● Saved data entries:
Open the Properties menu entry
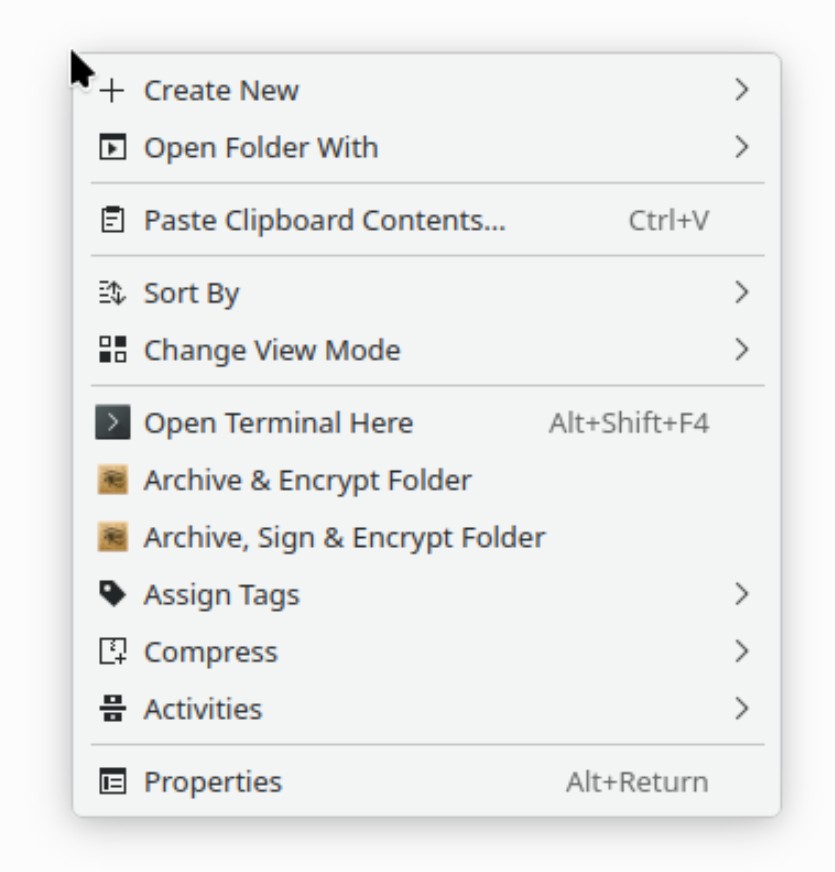[213, 782]
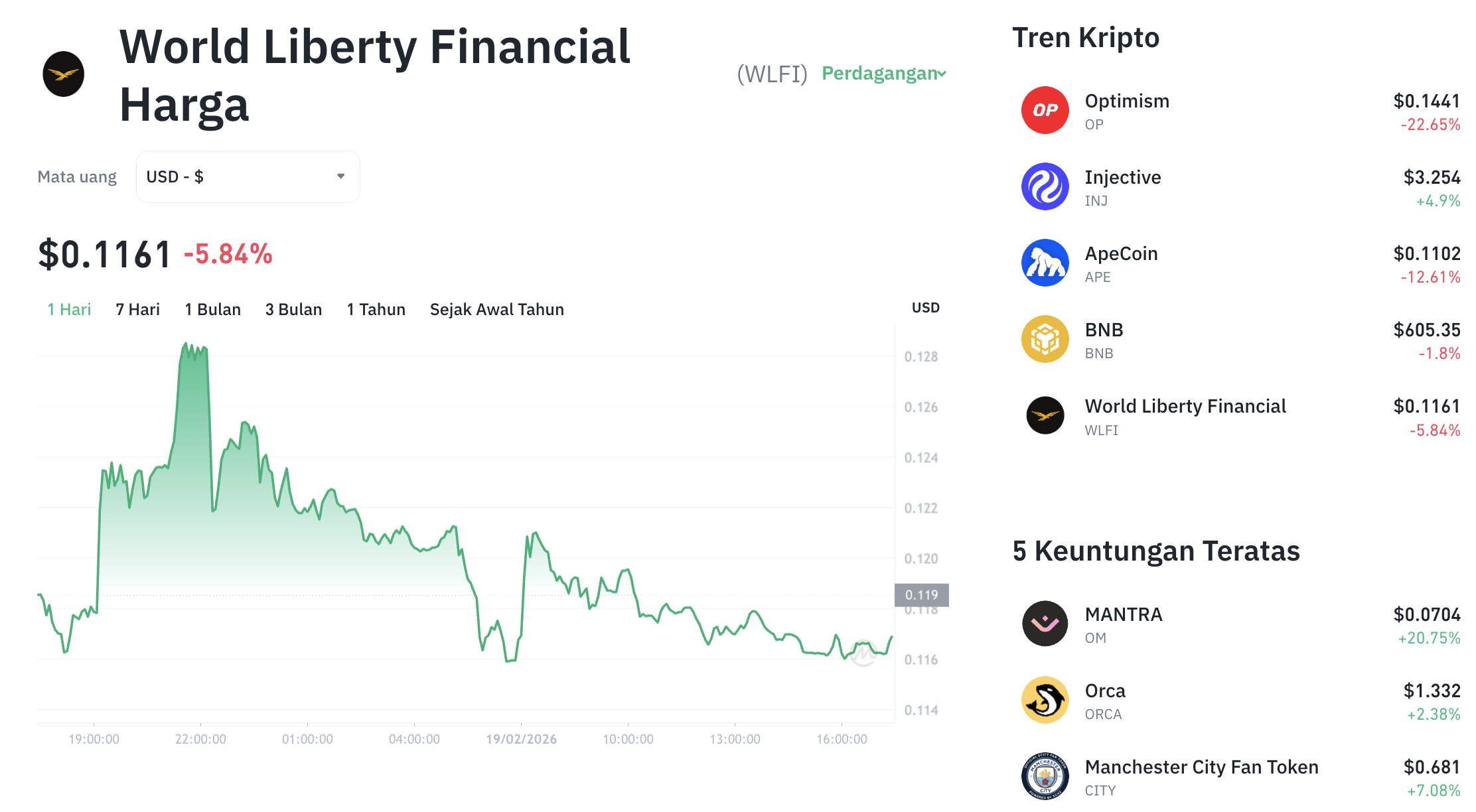Select the 1 Tahun chart range
1476x812 pixels.
coord(376,310)
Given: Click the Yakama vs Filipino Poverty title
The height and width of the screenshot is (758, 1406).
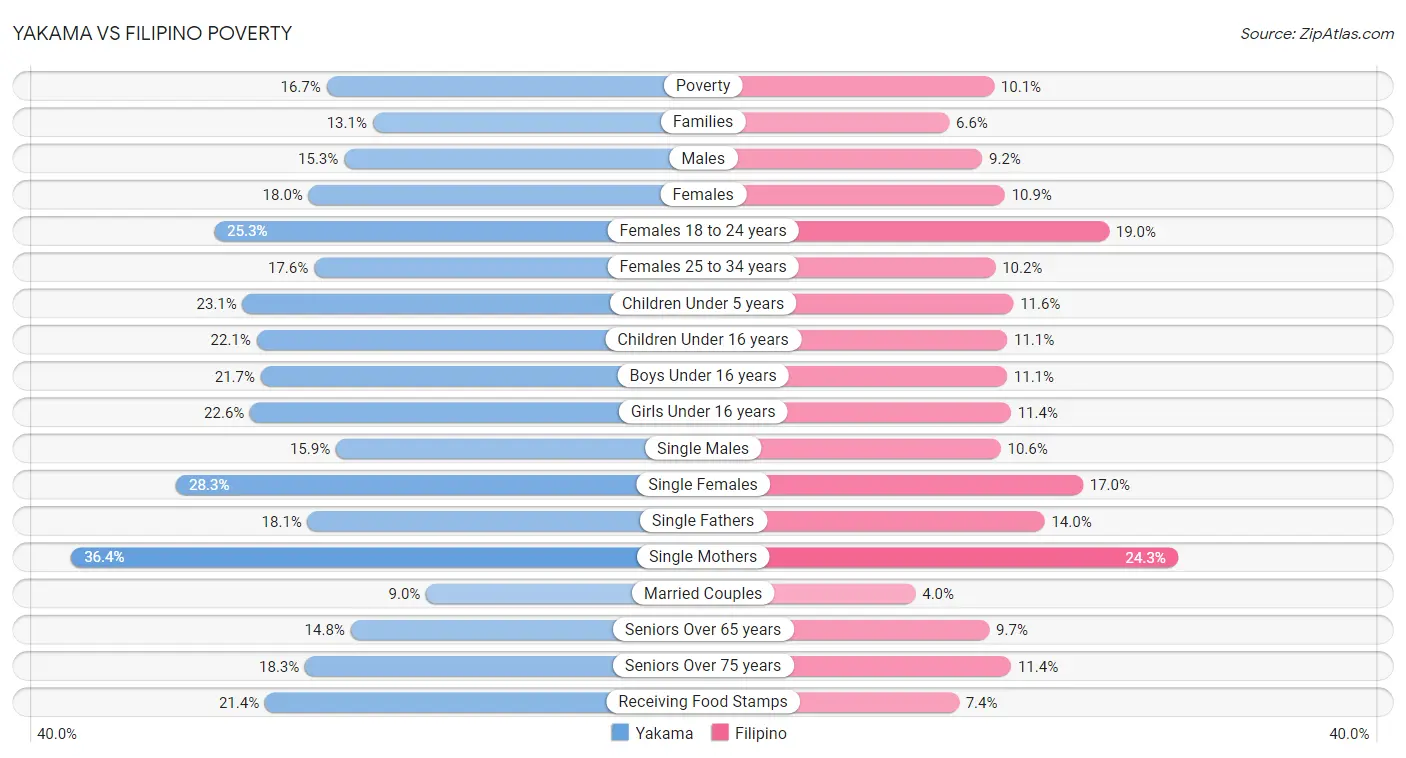Looking at the screenshot, I should point(152,33).
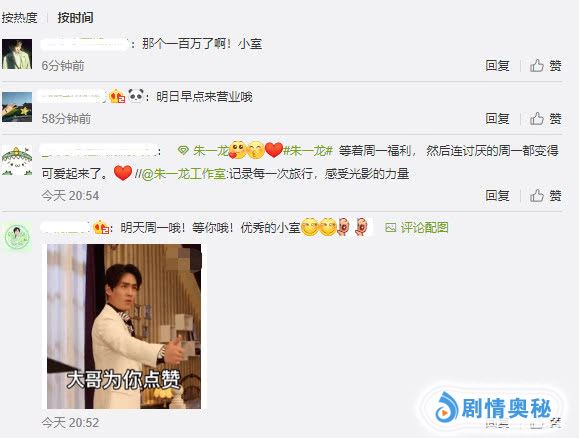This screenshot has height=438, width=579.
Task: Open the @朱一龙工作室 mention link
Action: point(184,173)
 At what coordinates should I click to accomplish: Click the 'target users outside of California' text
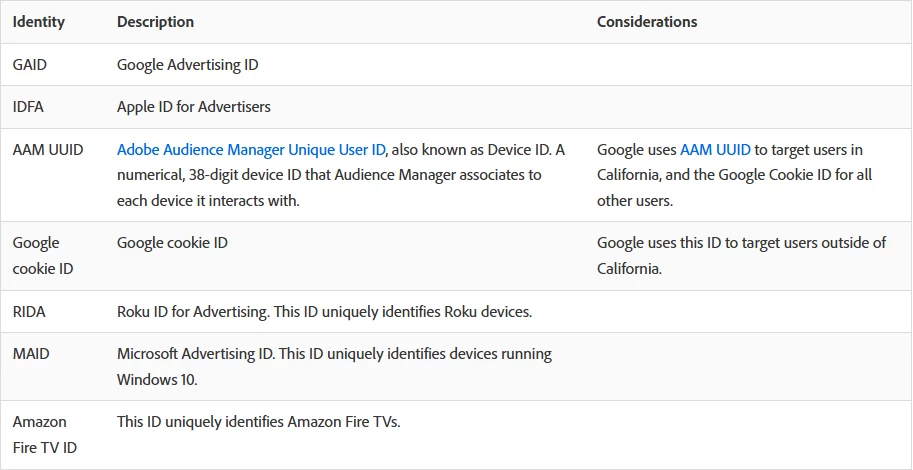tap(741, 255)
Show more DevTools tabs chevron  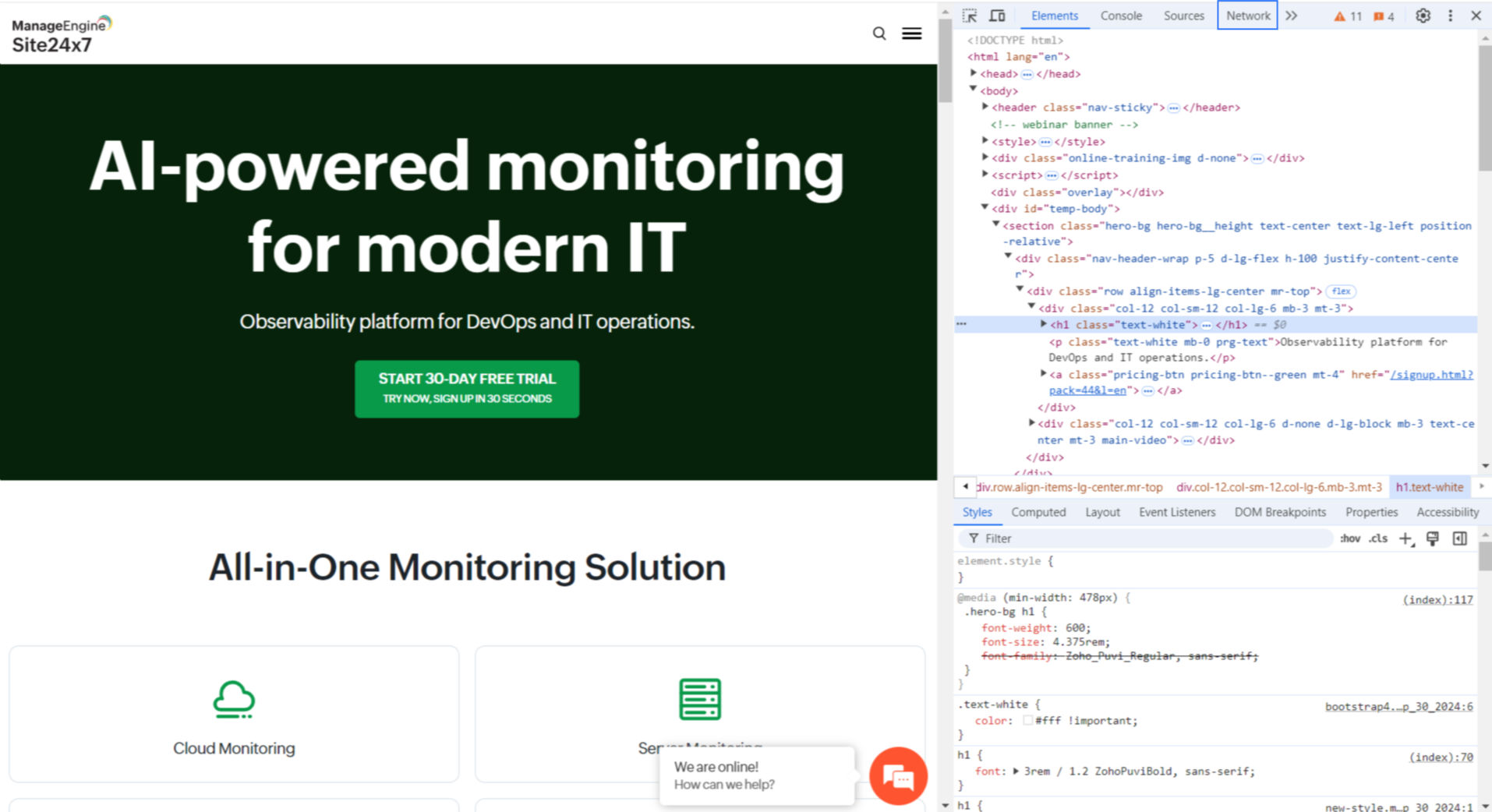1292,16
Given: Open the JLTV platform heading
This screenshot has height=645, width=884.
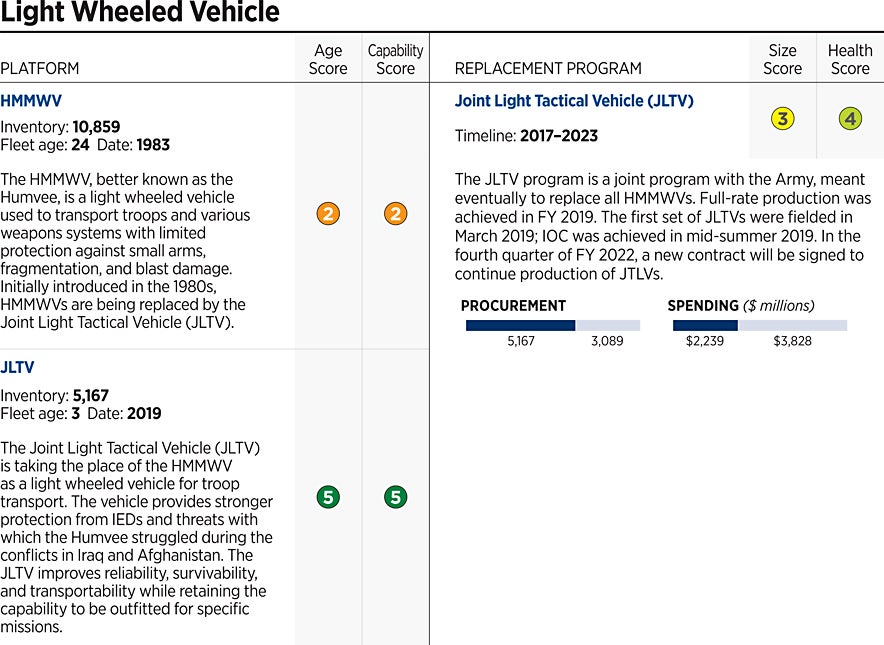Looking at the screenshot, I should pyautogui.click(x=17, y=367).
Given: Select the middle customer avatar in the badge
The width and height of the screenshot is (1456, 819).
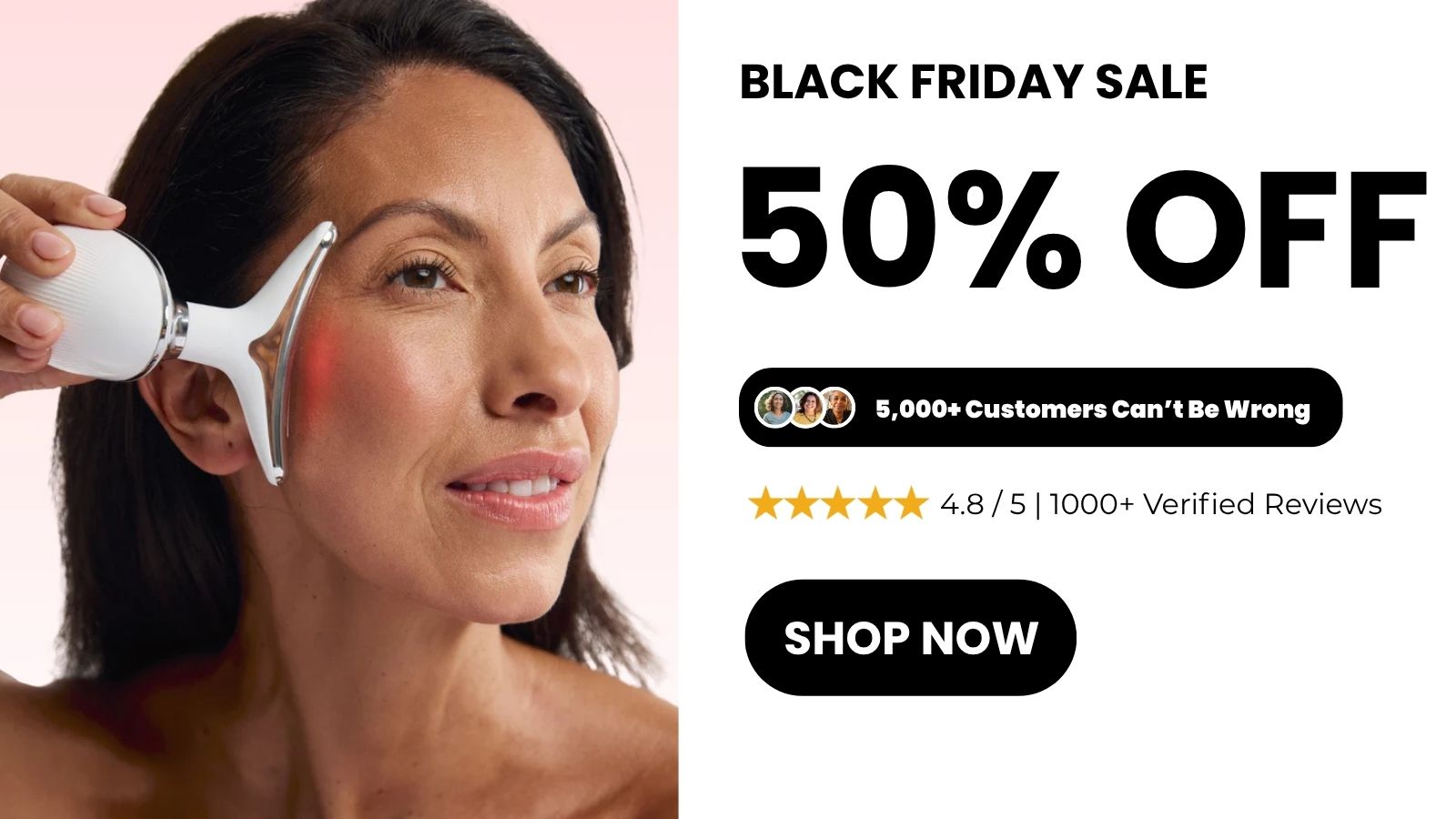Looking at the screenshot, I should click(x=806, y=408).
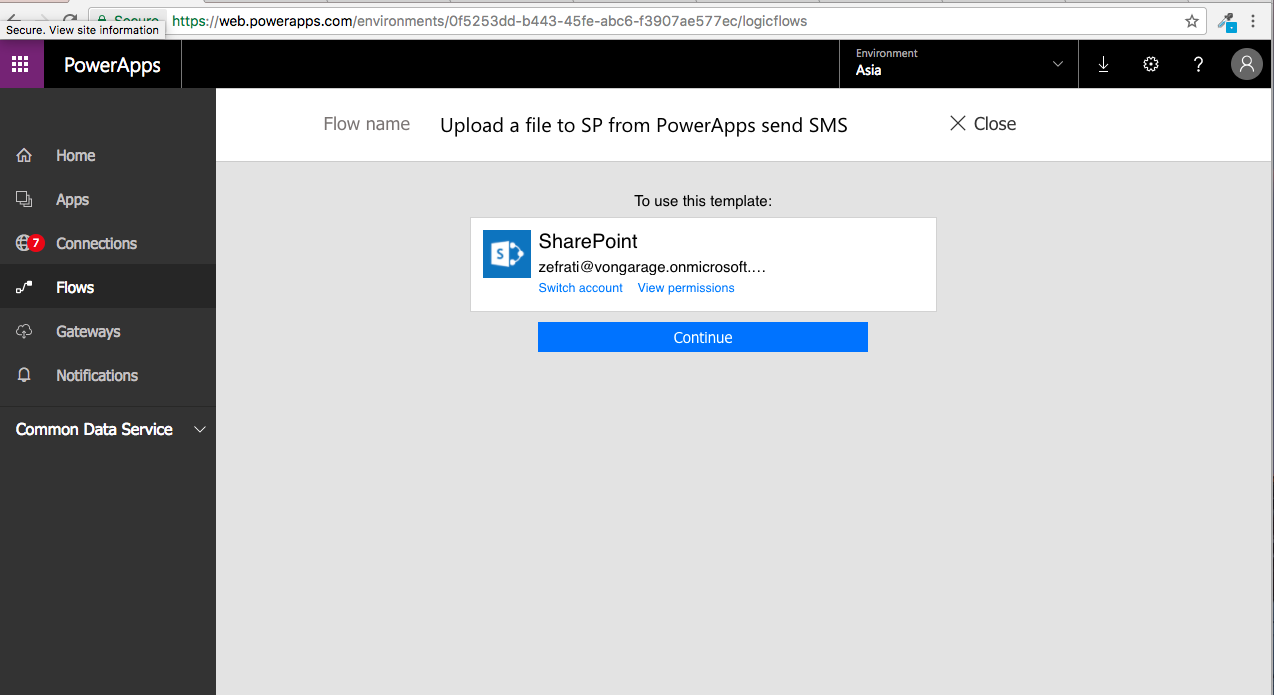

● What needs to be done: Exact repeat, pictures omitted: give every line from the top of the records down to and including the line with "Given: Click the".

● Exercise result:
Open the Properties menu entry
[213, 782]
Select the 1 Tahun chart range
1476x812 pixels.
coord(376,310)
Given: Click the Yakama vs Filipino Poverty title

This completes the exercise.